The continuous Global Positioning System (cGPS) is a space geodetic technique that measures positional changes on the Earth’s surface. cGPS measurements are used to study, infer, and monitor plate tectonic motion and drift rates, crustal deformation caused by earthquakes and volcanoes, and crustal motion due to geodynamic and hydrospheric processes (Rabbel and Schuh, 1986; Yan et al., 2009; Argus et al., 2014; Knowles et al., 2020). cGPS data have been used to investigate many space and Earth science research questions, for example, Cilliers et al. (2004) and Malservisi et al. (2013) used the South African cGPS TrigNet network to study the ionospheric conditions over southern Africa, and to investigate the dynamics of the South African portion of the African plate, respectively.

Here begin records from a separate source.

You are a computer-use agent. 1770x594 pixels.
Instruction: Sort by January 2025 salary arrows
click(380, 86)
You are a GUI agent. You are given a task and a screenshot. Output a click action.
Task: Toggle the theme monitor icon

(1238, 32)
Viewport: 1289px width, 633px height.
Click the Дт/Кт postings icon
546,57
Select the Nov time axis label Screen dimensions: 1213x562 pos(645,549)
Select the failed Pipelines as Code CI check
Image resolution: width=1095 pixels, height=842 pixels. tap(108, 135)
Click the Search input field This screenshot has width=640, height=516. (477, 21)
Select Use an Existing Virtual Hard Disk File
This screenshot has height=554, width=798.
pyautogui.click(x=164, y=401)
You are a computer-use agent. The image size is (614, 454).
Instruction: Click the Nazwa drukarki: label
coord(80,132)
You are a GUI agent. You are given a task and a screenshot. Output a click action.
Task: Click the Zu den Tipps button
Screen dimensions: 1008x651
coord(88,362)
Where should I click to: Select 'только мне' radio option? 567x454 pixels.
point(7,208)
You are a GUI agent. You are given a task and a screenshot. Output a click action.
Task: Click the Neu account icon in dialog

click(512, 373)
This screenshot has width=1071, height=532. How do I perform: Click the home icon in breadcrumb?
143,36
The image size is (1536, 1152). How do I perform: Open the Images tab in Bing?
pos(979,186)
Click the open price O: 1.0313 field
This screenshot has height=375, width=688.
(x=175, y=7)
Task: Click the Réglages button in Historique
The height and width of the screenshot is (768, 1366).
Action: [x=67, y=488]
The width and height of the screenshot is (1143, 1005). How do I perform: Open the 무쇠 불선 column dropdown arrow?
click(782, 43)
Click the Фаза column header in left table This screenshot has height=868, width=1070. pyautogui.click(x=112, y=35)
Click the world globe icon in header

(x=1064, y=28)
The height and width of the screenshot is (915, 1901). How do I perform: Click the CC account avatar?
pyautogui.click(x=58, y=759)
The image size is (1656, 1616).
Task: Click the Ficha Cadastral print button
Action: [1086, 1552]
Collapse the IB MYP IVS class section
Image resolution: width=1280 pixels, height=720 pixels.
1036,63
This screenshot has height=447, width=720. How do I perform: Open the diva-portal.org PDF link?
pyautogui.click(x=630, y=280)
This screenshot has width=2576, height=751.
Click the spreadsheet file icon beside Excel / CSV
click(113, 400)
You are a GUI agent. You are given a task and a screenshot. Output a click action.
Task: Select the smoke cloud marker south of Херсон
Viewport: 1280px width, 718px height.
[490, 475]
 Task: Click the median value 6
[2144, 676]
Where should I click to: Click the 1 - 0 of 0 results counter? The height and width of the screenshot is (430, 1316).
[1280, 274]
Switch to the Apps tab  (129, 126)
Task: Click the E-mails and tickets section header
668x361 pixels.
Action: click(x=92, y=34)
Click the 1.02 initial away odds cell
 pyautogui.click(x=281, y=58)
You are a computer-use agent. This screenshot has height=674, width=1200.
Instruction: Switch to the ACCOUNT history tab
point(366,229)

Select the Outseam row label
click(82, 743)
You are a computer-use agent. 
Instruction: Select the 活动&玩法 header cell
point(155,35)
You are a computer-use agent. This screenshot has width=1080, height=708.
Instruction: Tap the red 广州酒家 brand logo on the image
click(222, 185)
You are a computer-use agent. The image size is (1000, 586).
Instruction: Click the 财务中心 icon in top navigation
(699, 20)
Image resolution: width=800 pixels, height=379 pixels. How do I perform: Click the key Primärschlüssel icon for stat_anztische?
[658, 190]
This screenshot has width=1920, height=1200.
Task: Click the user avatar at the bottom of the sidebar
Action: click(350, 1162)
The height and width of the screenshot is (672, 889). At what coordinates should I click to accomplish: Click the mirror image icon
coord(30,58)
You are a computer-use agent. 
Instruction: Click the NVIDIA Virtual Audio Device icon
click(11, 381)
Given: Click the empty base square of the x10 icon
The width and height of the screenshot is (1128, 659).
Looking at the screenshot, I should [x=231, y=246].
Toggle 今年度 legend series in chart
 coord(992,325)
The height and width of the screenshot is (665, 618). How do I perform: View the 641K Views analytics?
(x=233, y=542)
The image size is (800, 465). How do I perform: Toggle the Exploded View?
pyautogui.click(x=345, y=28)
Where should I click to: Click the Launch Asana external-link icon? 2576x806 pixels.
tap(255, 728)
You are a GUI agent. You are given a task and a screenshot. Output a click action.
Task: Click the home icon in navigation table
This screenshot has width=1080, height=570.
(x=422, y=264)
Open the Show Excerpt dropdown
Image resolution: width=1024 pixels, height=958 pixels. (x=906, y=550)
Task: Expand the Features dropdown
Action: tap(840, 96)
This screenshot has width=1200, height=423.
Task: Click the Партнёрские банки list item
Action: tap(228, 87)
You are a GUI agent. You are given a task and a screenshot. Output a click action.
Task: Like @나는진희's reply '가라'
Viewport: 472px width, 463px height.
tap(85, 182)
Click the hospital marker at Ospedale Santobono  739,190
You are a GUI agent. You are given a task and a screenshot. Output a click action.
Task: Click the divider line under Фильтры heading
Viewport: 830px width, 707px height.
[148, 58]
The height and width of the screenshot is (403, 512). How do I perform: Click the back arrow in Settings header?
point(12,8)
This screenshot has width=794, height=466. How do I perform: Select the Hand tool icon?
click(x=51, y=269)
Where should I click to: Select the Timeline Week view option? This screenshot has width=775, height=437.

cGPS position measurements generally contain annual and semi-annual seasonal deformation components that are not accounted for and, thus, distort the cGPS measurements (Figure 1). Rabbel and Schuh (1986), van Dam and Wahr (1998), and Yan et al. (2009) attribute these deformation signals to seasonal and partly seasonal variations from multiple sources including surface loading owing to solid Earth tides, pole tides, oceanic tides, atmospheric mass variations, and non-tidal surface fluctuations. Moreover, processing- and equipment-induced errors contribute to the observed seasonal variations. Thermal expansion and contraction of the cGPS monument and the bedrock, along with soil consolidation and the extraction of surface and subsurface water mass near a cGPS station are also thought to be significant contributors of local surface deformation signals (van Dam et al., 2001; Romagnoli et al., 2003; Yan et al., 2009). The vertical displacement of these seasonal deformation components tends to be largest as some exogenic processes (e.g., atmospheric loading and oceanic loading) induce greater surface displacement in the vertical direction than in the horizontal direction (Figure 1) (Dong et al., 2002; Min et al., 2005; He et al., 2015).

FIGURE 1

FIGURE 1. cGPS daily position time series of station BETH located in Bethlehem, South Africa. (A) Detrended and interpolated vertical surface displacement time series at the station. (B,C) are detrended and interpolated horizontal surface displacement time series x (easting) and y (northing) directions, respectively. 27.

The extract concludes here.